- Dataset records
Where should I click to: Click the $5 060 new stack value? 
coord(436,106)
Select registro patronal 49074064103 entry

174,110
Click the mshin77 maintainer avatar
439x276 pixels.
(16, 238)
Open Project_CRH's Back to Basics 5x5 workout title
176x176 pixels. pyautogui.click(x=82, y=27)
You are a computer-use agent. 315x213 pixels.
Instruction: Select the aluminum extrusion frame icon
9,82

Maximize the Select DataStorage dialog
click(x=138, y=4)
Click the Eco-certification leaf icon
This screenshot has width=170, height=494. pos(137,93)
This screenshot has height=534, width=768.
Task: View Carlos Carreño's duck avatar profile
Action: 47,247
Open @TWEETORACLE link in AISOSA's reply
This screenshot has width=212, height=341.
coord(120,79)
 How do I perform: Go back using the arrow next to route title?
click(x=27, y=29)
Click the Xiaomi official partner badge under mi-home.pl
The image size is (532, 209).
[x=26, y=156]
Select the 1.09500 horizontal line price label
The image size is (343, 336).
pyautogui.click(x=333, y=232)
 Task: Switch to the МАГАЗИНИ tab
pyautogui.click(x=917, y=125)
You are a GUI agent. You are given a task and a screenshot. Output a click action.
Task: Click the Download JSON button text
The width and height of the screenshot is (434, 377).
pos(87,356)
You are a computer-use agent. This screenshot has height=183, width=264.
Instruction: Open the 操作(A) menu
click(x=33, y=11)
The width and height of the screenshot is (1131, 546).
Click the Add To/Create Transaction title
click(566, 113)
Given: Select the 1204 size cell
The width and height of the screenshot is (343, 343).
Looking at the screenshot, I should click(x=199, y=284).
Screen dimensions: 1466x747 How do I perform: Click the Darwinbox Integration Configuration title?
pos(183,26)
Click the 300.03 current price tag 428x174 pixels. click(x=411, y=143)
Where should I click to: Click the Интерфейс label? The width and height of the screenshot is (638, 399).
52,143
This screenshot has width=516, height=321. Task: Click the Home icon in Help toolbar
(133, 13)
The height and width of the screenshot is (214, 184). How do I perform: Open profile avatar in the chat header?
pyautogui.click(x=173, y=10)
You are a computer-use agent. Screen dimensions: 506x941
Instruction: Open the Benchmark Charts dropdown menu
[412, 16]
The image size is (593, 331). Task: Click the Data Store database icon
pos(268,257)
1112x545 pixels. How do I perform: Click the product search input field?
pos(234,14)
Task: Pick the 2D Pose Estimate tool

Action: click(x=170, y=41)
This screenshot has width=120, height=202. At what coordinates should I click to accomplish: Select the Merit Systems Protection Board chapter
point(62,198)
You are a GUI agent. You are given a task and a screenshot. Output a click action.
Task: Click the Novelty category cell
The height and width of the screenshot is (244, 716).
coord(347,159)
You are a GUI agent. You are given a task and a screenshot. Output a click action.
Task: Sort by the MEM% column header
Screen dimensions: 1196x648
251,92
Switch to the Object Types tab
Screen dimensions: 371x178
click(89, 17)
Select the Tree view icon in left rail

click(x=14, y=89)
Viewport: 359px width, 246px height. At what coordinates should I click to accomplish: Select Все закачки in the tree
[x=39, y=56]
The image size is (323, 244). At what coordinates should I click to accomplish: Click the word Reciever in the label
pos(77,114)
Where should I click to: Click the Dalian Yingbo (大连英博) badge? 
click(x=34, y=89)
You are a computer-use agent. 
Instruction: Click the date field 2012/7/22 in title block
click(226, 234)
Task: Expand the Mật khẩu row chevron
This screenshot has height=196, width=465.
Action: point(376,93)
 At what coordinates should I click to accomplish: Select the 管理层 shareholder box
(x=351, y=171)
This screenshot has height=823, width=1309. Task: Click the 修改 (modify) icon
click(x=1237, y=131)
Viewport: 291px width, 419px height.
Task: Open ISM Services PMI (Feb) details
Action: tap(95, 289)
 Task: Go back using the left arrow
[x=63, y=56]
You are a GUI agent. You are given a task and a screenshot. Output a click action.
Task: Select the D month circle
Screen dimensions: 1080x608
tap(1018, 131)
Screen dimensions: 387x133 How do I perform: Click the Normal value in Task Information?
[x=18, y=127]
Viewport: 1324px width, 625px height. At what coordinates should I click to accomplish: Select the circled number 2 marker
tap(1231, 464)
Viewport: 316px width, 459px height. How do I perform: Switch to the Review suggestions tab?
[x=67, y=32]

- What needs to be done
Tally every line in the listing above that contains "computer", then state only the total.

- Expected answer
4